Exercise brief:
Find out how many lines in the records have the string "computer" in them, and state only that number.

-- Available data follows --

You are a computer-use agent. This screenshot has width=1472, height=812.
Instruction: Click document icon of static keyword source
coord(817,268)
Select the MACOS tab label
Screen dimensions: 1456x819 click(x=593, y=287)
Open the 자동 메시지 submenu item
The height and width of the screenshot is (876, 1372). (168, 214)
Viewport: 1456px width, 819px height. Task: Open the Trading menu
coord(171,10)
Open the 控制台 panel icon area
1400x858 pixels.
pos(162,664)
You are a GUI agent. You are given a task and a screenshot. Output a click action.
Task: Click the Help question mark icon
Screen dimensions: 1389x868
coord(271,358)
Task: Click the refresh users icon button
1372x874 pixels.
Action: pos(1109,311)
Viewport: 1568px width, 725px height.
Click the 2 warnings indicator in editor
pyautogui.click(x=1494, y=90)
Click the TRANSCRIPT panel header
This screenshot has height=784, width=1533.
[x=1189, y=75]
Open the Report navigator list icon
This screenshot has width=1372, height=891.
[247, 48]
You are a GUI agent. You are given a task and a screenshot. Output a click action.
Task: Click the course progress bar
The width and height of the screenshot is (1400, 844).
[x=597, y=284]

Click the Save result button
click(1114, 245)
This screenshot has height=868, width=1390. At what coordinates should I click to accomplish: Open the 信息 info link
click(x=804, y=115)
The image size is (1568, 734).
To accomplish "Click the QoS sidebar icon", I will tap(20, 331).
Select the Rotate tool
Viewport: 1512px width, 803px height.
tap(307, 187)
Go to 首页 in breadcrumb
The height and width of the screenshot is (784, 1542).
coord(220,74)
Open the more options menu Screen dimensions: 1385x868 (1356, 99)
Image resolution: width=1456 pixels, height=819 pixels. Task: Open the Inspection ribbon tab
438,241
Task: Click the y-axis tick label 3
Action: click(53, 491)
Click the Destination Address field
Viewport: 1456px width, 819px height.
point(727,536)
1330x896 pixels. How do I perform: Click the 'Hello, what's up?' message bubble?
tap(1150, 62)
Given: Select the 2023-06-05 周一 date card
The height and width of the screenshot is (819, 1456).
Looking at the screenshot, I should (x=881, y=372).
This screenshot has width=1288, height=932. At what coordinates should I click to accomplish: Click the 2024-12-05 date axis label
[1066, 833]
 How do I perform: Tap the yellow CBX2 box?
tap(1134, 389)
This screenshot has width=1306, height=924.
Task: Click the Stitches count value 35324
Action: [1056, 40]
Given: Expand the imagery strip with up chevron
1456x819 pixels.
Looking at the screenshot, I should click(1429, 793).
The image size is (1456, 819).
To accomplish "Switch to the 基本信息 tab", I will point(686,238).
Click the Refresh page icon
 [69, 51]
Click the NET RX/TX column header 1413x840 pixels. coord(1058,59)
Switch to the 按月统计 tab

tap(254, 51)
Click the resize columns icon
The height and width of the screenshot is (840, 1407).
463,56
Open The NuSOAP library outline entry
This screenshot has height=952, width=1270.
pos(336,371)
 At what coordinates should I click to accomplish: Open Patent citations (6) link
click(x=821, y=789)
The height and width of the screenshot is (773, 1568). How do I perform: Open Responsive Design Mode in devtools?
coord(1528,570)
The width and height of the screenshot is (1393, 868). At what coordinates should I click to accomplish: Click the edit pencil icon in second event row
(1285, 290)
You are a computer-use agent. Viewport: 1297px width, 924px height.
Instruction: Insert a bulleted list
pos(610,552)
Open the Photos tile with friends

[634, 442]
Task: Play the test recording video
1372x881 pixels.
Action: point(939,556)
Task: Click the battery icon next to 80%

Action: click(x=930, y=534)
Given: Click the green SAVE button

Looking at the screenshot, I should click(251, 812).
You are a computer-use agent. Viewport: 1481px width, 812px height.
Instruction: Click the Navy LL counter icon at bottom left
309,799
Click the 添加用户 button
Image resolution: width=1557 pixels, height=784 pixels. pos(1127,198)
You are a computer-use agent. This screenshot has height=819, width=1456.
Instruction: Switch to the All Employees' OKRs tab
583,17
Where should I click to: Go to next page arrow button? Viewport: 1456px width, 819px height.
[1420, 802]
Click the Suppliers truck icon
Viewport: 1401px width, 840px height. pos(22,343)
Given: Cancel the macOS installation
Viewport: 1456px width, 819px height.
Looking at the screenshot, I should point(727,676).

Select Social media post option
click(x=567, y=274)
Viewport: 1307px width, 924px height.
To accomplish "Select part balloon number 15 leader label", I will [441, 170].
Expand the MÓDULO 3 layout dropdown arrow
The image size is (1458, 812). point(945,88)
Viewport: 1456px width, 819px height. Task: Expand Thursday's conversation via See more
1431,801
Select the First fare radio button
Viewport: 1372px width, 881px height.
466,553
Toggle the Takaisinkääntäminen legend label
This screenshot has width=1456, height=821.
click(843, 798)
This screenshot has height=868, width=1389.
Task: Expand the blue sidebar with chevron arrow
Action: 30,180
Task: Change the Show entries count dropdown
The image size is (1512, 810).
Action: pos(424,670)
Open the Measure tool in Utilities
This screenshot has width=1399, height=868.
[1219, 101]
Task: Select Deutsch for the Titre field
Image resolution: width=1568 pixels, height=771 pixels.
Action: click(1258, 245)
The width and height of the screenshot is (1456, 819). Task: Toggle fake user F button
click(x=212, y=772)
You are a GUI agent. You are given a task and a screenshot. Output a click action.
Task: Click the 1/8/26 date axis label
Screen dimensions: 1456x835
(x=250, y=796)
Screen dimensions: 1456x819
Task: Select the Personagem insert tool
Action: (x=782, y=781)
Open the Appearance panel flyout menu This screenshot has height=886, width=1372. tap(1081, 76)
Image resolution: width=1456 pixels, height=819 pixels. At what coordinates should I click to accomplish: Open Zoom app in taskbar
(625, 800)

-- Available data concluded --

Exercise result:
4